◆ **Set exercise**
Could you copy word for word everything from the line containing "This screenshot has width=506, height=361." down to the end of the data, leaving out the pictures?

◆ **Records shown**
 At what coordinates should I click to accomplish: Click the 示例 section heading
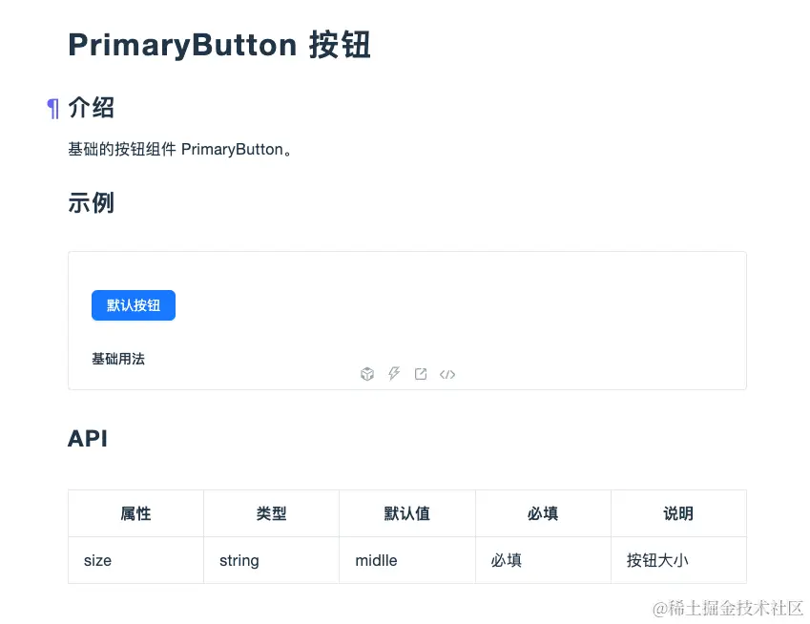pos(92,202)
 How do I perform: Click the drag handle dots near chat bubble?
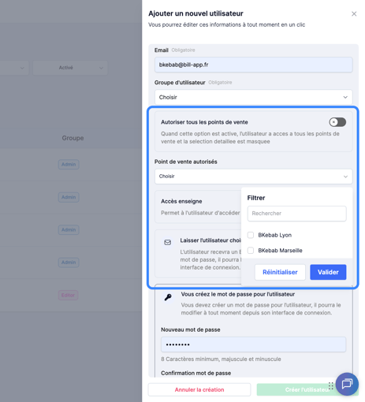coord(331,385)
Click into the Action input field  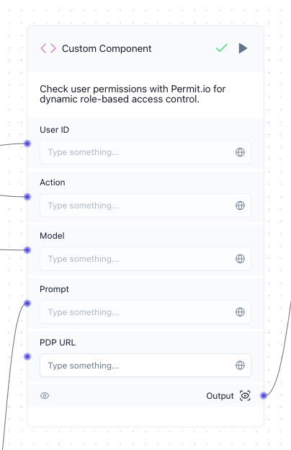tap(146, 206)
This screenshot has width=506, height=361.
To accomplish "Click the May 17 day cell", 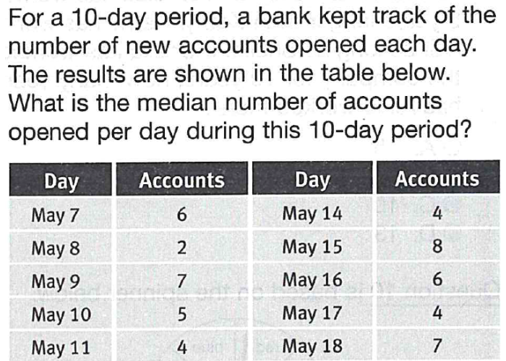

◆ **Complete answer**
This screenshot has width=506, height=361.
To accomplish "Click the May 17 day cell", 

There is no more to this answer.